Which lines in the records below contain the word "agent"? Find each one and copy it in full.

─── Exercise material

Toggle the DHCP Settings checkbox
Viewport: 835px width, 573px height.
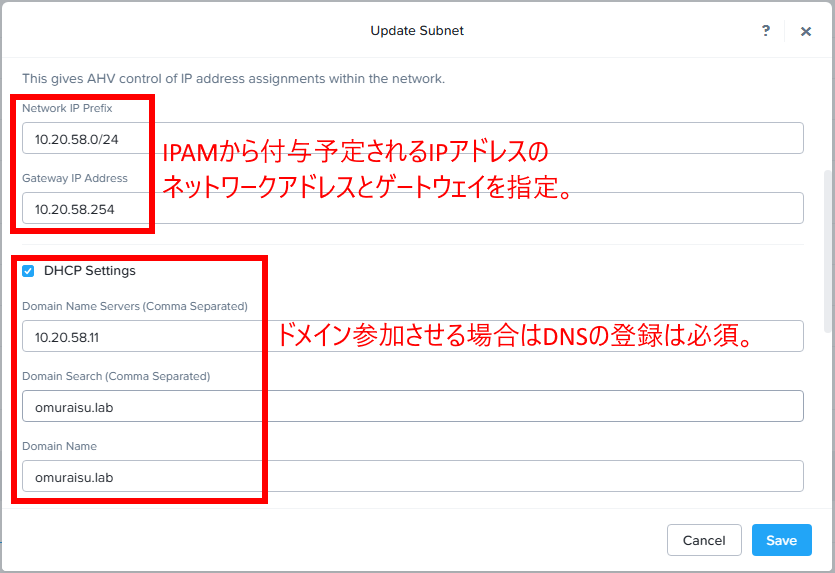point(28,271)
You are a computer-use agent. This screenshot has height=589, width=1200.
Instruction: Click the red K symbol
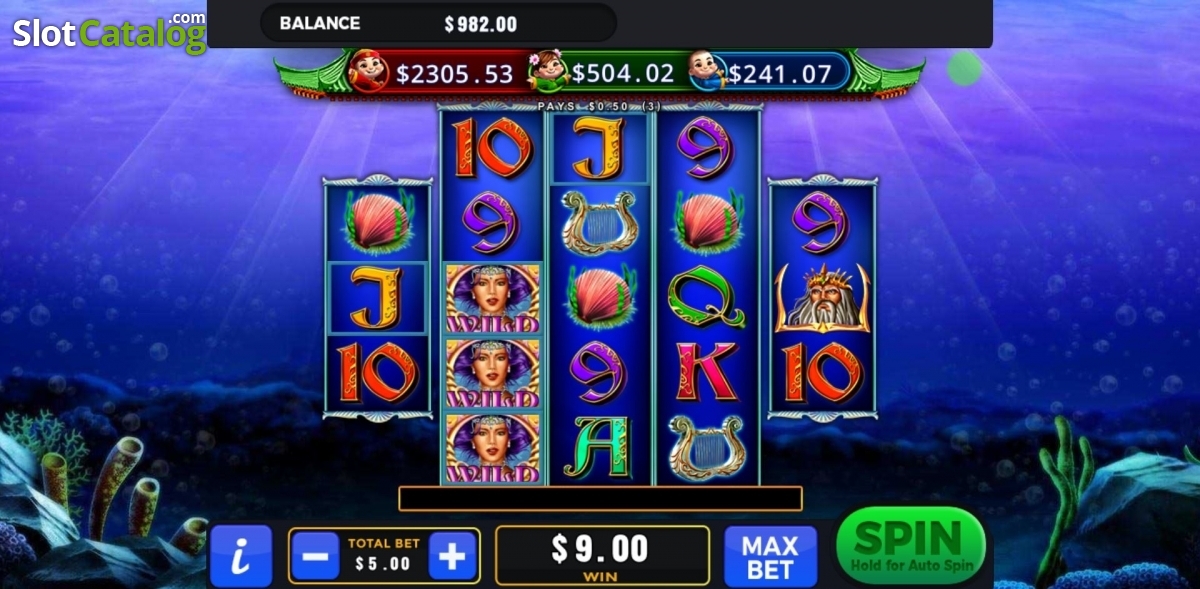point(706,372)
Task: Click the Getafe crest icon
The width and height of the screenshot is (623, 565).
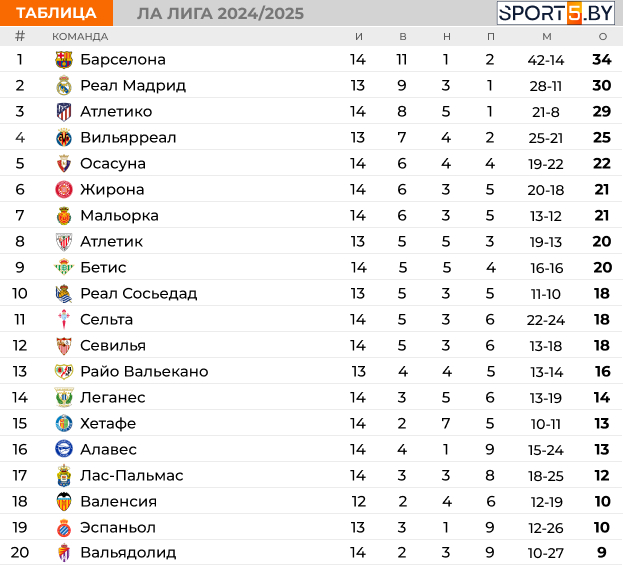Action: [64, 424]
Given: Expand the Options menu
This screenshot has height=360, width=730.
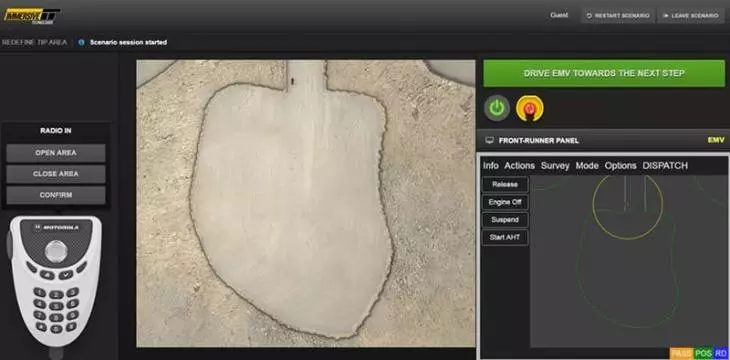Looking at the screenshot, I should [621, 166].
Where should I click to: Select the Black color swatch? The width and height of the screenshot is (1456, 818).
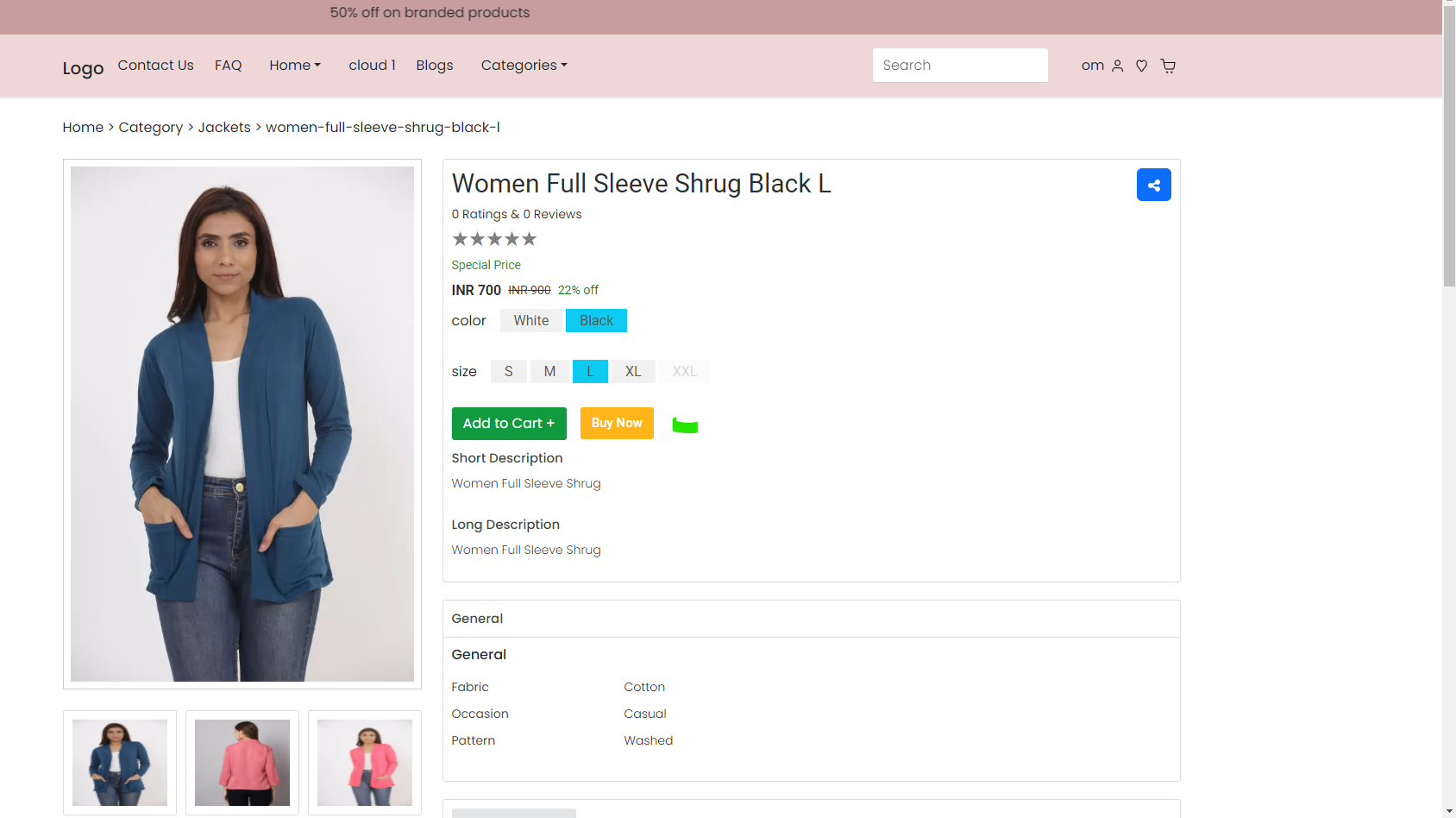tap(596, 320)
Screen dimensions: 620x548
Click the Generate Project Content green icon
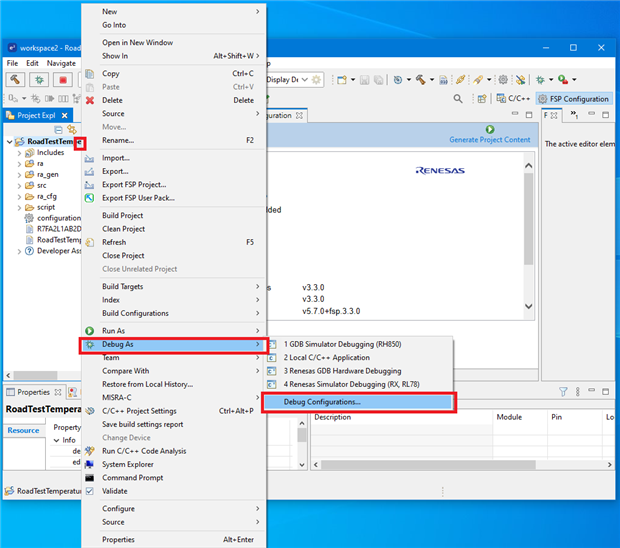(x=490, y=129)
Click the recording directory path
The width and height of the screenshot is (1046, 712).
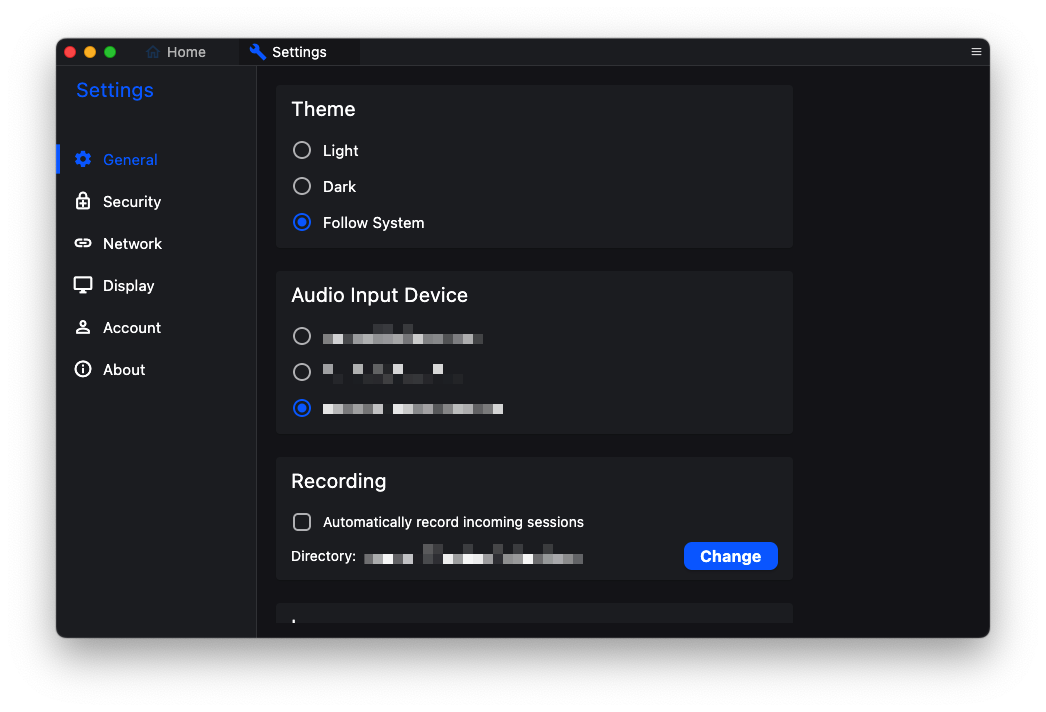click(475, 557)
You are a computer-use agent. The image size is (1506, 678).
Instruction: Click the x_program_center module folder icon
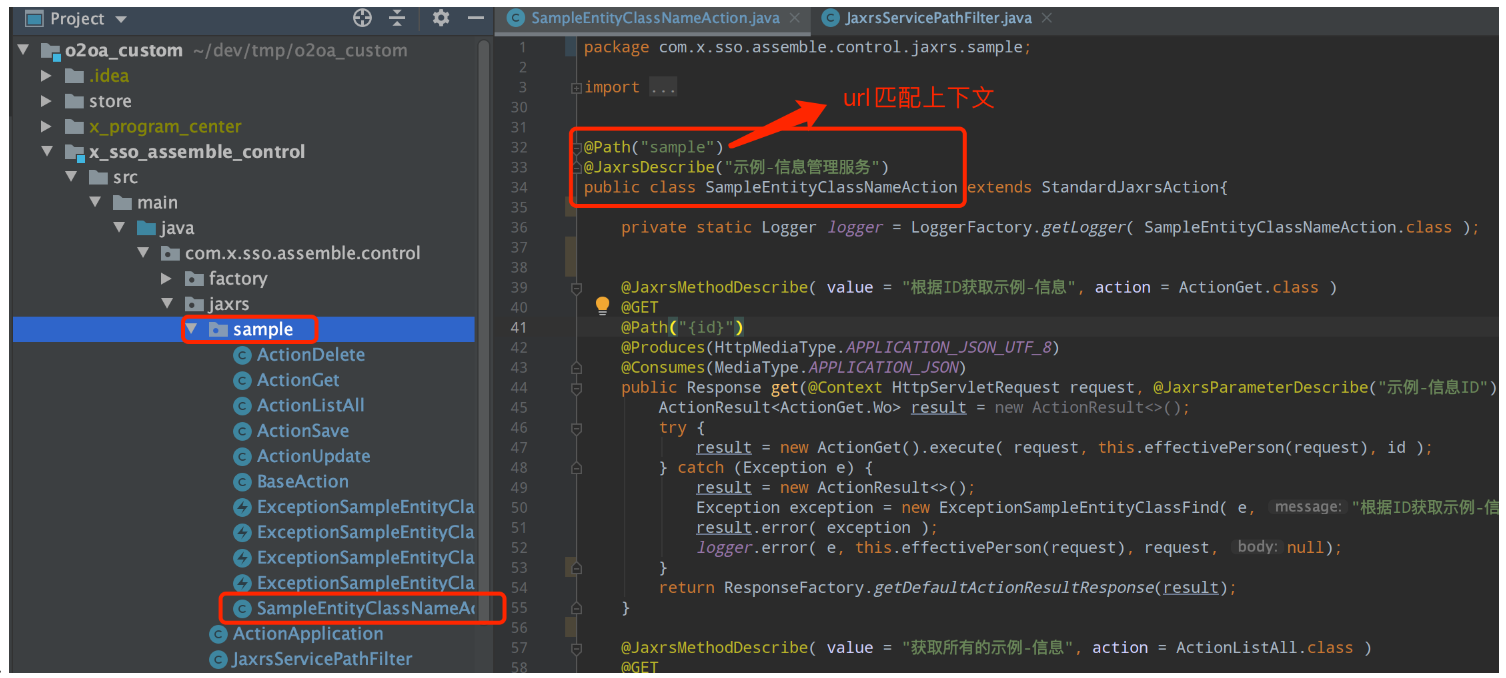(74, 127)
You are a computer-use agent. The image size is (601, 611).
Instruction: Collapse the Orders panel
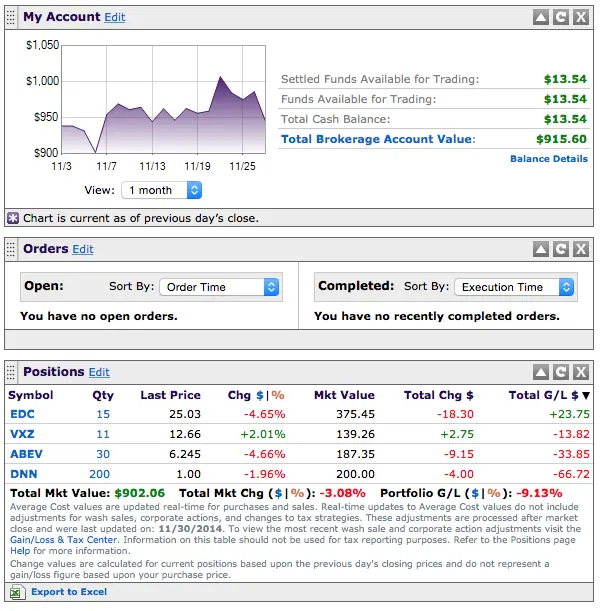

──────

## Solution to this task
You are a computer-use agent. This screenshot has height=589, width=1200.
You are a computer-use agent. The image size is (1506, 678).
You are a computer-use agent. The image size is (601, 611).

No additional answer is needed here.